*** Welcome to piglix ***

PSA Rennes Plant

PSA Rennes Plant
Built 1961 (1961)
Location Rennes, France
Coordinates 48°03′30″N 1°42′49″W / 48.05833333°N 1.71361111°W / 48.05833333; -1.71361111
Industry Automotive
Area 240 hectares
Address PSA Peugeot Citroën, Site de Rennes, Route de Nantes, 35177 Chartres-de-Bretagne, France

The PSA Rennes Plant is one of the principal car plants in France, producing approximately 340,000 cars in 2005. PSA Rennes was acquired by the PSA Group in 1976 when Peugeot took a majority stake in the Citroën company which had built the plant.

PSA Rennes is the largest private employer in the Rennes conurbation, with approximately 6,900 people as of 2009.

The plant is located to the south-west of Rennes in the commune of Chartres-de-Bretagne, just beyond the Rennes city limits on a large site at Rennes-la-Janais, across the road from the city's airport.
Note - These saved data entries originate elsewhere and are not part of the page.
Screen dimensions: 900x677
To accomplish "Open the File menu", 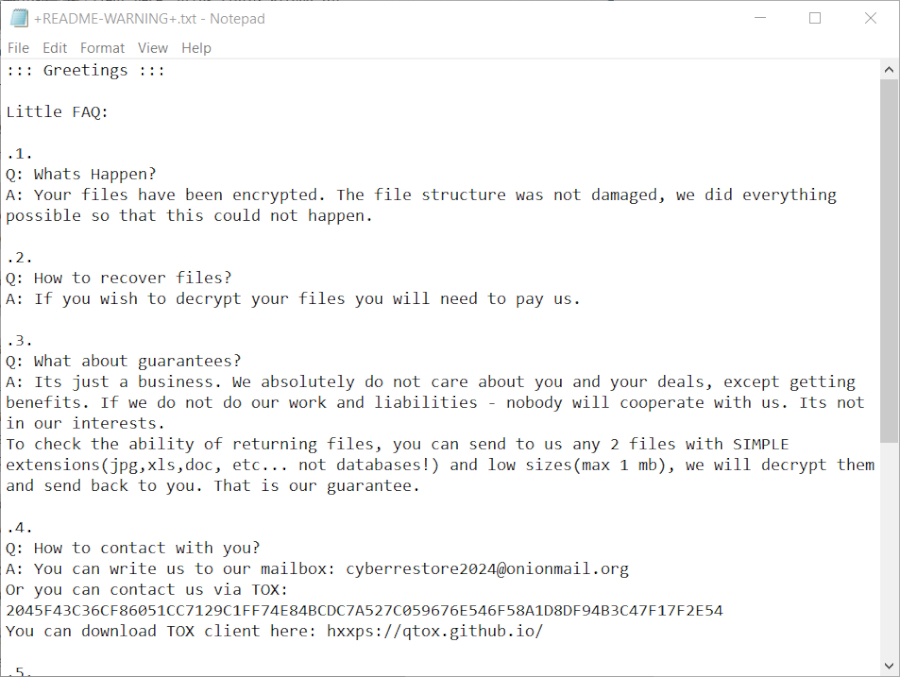I will [x=18, y=48].
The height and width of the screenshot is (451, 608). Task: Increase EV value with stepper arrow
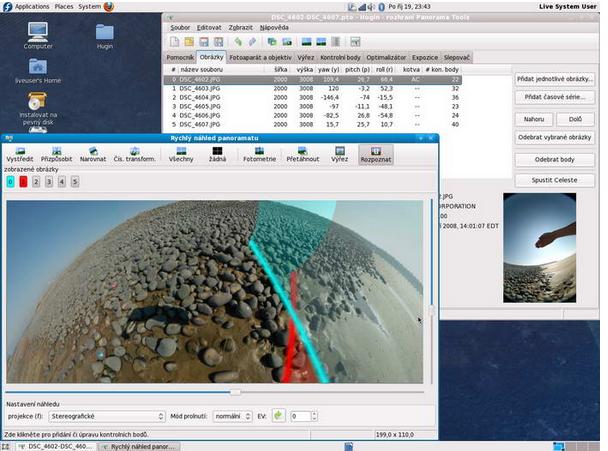click(x=314, y=413)
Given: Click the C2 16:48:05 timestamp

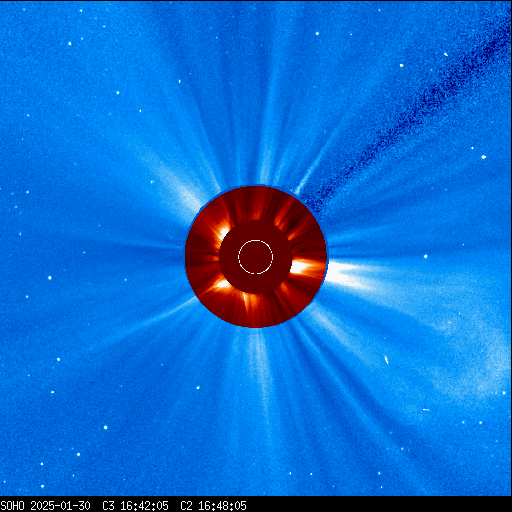Looking at the screenshot, I should (x=213, y=506).
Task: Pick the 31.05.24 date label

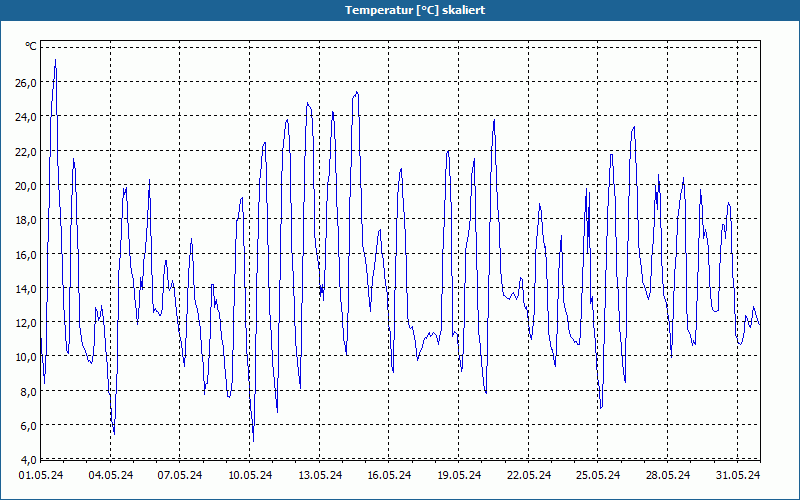Action: point(738,475)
The completion in 2010 of a €50 million investment in new model production facilities will leave the total covered factory area at 500,000 m². By 2008 the area under cover had grown to more than 700,000 m², but this was to be reduced in order "to reduce fixed costs and optimize logistical efficiencies". In practice, the site is a large one: where it was cheaper to build a new dedicated assembly hall that to refit an existing one it is likely that some of the older buildings included in the quoted 2008 figure will have been already unused for many years.
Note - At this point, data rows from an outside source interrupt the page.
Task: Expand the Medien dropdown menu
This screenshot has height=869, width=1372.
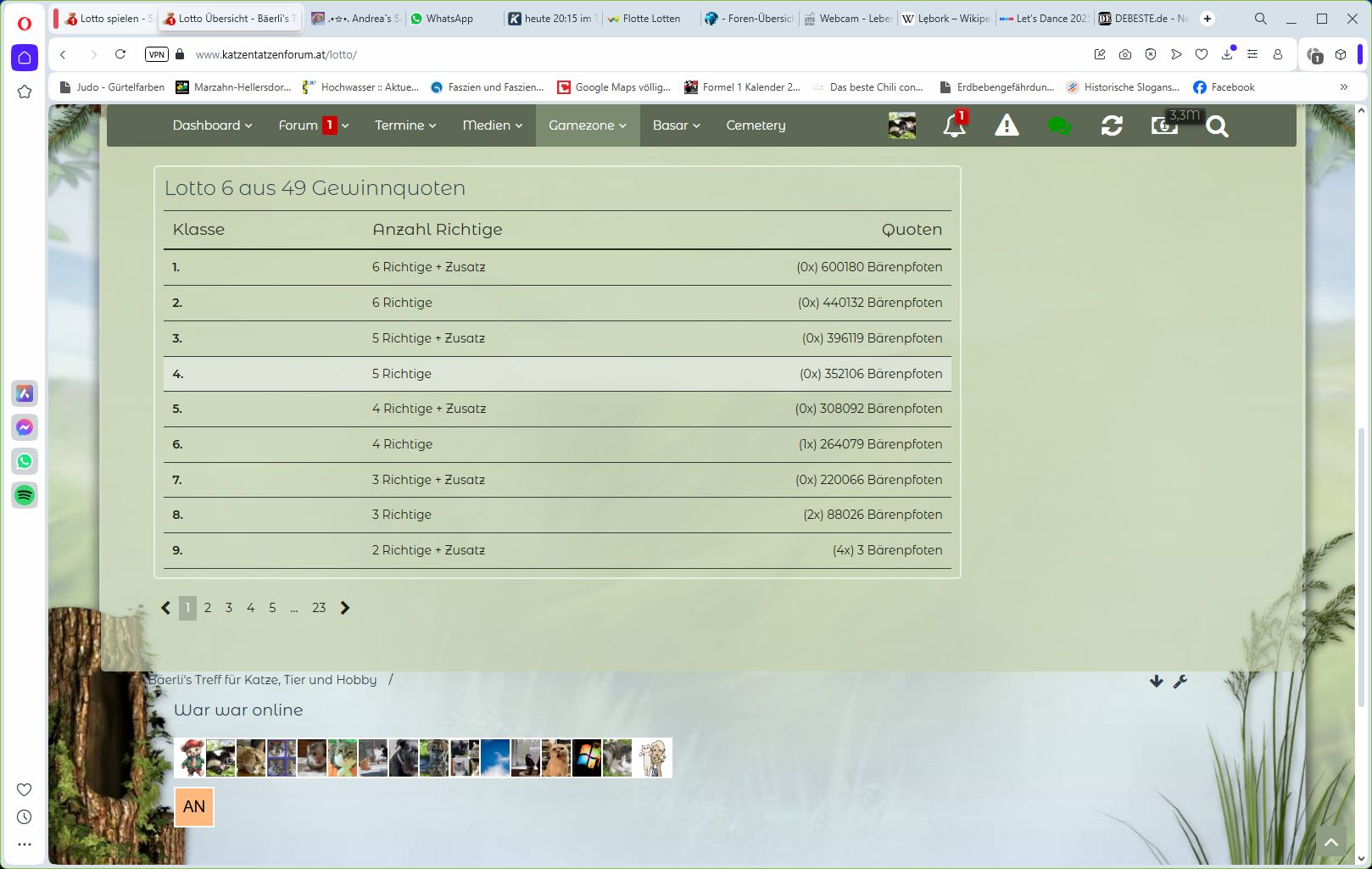Action: (492, 125)
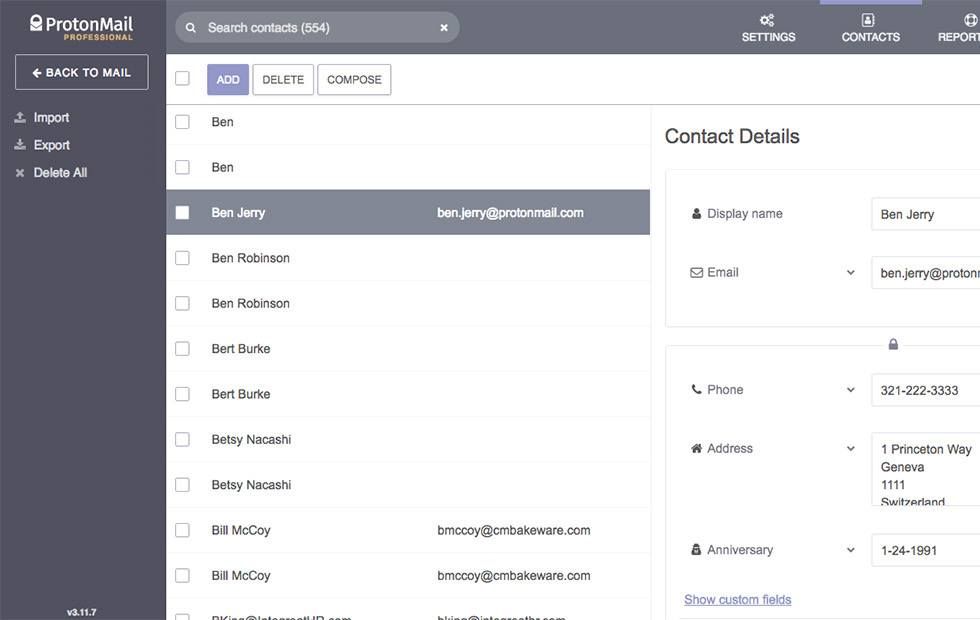
Task: Toggle the select-all contacts checkbox
Action: point(182,78)
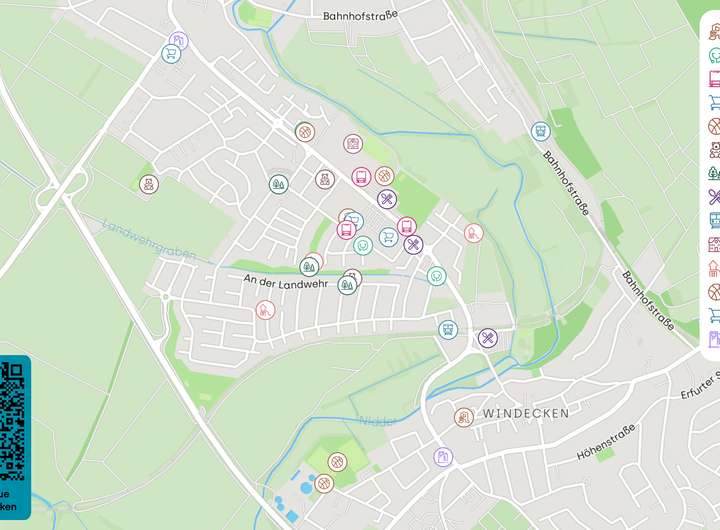Click the WINDECKEN district label on the map
Image resolution: width=720 pixels, height=530 pixels.
tap(526, 413)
Before 1999 the company also owned a plant for the manufacture of rubber components on the city's western (Route de Lorient) Industrial Zone and statistics from that period concerning matters such as employment often aggregate the figures for the two plants together.
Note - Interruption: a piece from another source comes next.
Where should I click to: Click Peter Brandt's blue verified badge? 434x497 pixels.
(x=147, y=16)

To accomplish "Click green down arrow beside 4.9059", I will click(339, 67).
At the beginning of the 20th century, with France producing more automobiles than any other country, automobile construction was heavily dependent on a handful of traditional craft based skills, and the country's auto-industry, along with most heavy industry in France, was heavily concentrated in the Paris region. Having grown prosperous as a munitions producer during the war, when automobile pioneer André Citroën was ready to start his own manufacturing business, applying revolutionary production techniques which he had seen in development at Ford's Detroit plant, the obvious place to base a new auto-business in France was Paris, which is where Citroën's car factory was established in 1919.


...
Wikipedia

...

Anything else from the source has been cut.